Wreckage of his airplane was found in recent years, but it wasn't until August of this year that his remains were positively identified.

For his family, it's been an emotional time.

"We're just so happy and so much celebrating the fact that we do have part of him that we can have here in a cemetery and, and honor him. But the end result is he's still not here," said his widow, Susan Richards.

Captain Chipman had been on a night combat mission over North Vietnam, two days after Christmas, when he entered a target area and was never heard from again.

It would take several days before word got back to his young wife and two sons.

Richards recalls that, "I opened the door and there was a Marine and uniform and my bishop."

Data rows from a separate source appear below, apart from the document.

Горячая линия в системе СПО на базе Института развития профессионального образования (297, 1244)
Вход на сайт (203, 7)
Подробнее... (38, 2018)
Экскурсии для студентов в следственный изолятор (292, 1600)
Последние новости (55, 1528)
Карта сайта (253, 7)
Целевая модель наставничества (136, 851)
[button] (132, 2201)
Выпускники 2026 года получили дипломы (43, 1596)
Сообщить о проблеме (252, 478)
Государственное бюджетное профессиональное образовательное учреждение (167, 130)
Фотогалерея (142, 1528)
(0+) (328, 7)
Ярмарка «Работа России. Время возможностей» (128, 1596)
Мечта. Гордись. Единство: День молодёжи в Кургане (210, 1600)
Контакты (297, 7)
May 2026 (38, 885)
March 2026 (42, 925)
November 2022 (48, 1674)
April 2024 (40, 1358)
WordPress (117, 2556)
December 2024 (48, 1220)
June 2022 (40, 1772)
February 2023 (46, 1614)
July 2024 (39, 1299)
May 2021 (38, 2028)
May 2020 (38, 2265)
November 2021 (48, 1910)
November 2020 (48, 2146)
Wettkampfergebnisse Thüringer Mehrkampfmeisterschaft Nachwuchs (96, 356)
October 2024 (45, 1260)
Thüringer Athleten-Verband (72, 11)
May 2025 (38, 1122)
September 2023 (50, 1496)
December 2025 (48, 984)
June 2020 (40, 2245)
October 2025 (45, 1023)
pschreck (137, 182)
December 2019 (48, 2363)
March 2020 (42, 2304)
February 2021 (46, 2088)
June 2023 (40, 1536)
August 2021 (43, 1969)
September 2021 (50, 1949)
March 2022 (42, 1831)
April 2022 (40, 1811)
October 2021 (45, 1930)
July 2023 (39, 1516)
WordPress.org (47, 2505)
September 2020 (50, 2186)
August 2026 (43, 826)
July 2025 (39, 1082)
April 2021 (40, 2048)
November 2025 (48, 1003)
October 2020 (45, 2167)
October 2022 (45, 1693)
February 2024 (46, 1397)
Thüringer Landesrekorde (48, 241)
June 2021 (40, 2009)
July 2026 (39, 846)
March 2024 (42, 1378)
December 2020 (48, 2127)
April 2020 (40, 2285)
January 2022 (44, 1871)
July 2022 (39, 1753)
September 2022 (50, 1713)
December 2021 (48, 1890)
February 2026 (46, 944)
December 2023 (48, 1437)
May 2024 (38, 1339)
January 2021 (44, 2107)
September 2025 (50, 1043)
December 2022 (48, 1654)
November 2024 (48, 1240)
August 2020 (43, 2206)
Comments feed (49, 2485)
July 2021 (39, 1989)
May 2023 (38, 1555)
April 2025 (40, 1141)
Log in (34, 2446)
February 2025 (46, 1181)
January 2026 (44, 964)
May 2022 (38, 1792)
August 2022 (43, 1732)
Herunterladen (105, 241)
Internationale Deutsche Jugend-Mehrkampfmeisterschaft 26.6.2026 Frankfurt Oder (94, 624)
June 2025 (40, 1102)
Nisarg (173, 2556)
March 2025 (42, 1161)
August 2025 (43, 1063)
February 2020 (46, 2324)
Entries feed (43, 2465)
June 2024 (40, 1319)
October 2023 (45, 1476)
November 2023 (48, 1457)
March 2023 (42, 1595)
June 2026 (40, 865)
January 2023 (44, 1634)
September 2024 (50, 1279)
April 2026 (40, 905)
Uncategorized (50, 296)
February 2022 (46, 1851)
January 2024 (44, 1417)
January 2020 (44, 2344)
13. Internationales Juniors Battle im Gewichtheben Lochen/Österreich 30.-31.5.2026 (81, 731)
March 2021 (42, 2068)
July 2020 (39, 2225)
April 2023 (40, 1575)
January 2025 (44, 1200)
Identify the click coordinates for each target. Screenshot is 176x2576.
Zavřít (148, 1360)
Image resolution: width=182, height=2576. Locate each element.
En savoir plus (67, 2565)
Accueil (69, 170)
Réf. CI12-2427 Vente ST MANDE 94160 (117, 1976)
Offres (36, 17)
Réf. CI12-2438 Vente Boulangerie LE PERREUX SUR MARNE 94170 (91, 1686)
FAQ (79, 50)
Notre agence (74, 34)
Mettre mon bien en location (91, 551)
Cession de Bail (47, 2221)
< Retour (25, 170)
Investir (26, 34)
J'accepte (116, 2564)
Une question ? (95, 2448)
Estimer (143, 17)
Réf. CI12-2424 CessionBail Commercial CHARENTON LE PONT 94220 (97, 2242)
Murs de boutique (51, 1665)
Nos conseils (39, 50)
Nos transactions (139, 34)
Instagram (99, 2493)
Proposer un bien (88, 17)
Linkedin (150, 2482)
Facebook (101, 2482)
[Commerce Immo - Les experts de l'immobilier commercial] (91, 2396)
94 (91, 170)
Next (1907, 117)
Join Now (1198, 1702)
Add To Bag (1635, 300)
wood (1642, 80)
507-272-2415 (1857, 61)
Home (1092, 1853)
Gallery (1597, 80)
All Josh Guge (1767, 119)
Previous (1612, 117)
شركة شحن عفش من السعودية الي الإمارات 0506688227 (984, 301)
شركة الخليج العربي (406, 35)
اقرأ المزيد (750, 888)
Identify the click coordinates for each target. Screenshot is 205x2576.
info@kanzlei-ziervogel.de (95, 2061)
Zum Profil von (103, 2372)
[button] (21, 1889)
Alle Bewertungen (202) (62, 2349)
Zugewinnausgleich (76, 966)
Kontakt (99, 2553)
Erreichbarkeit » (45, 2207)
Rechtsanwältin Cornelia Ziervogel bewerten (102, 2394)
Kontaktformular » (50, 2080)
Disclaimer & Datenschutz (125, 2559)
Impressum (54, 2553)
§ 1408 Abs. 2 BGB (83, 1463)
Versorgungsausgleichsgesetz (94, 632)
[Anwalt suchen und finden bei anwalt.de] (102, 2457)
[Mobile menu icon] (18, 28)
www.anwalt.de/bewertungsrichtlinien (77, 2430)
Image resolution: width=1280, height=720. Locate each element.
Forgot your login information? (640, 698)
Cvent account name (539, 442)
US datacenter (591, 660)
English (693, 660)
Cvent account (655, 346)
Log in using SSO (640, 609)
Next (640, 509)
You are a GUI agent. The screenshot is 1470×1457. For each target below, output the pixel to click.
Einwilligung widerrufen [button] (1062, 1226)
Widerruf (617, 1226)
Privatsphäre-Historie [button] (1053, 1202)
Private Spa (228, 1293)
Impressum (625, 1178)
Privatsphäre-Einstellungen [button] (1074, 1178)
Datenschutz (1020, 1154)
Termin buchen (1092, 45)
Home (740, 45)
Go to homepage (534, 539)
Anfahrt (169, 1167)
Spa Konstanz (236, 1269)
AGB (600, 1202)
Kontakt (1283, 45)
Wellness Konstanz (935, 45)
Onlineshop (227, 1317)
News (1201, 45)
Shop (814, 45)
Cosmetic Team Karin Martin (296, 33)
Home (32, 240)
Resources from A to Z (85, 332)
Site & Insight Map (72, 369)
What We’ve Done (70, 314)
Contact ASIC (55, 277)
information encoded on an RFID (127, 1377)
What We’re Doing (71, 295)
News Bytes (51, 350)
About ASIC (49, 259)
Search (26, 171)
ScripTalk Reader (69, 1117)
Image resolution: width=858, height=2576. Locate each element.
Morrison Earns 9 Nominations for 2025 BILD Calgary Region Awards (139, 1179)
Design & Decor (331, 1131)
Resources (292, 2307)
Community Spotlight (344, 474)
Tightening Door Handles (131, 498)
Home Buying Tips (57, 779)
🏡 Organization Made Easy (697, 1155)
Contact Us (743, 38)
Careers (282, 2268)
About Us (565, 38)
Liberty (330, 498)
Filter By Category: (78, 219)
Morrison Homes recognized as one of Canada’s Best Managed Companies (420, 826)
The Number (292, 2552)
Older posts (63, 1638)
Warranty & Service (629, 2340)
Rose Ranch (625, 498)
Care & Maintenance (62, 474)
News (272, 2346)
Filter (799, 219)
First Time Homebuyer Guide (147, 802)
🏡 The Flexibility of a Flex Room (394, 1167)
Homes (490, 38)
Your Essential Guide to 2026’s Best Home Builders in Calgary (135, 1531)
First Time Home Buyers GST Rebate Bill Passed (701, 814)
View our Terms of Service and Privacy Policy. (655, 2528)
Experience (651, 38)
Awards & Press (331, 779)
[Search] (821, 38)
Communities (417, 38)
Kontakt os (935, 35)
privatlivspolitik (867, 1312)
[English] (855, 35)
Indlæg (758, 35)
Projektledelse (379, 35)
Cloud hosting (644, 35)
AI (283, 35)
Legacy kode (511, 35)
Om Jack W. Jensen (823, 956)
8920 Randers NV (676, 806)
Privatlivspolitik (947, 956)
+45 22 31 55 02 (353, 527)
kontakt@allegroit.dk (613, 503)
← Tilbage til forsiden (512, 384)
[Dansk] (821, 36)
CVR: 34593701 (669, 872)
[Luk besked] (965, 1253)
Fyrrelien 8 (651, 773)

"And so I first said, it's so great to see a Marine in uniform, and then it hit me what I was seeing. I was always the kind that just thought, nothing like this would ever happen. You know, everything's gonna be all right. And, and he's going to come home. But that isn't the way it turned out."

His son Scot recalls shoveling snow the day the terrible news arrived, but at just four years old, he didn't really comprehend what was happening.

For decades, the search for their husband and father languished, but at the prodding of the daughter of Captain Chipman's navigator, Ron Forrester, search teams returned to Vietnam to excavate for his remains.

It's a task they consider to be humbling.

Most people in American Fork never knew Captain Chipman, and the Vietnam War is a distant memory, but his return home on Saturday was not lost to them.

"We're here to celebrate Jim because he fought for us. He did lots of things for us. And he died for us," said family member Michael Gutierrez.

It's a sentiment many shared.

"I'm grateful for the unity that I feel. It's a great gathering of coming together as a community to honor somebody who gave everything for our country for us," said Kim Gerke, another family member of Captain Chipman.

U.S. Representative John Curtis called the ceremony at the American Fork cemetery "a very sacred and special experience for not just the family but the entire community."

It was an emotional and poignant gathering on Veterans Day, and the closing of a painful chapter for the family of Captain Chipman.

But thousands of people who lost family members in Vietnam are still waiting for their loved ones to be returned home.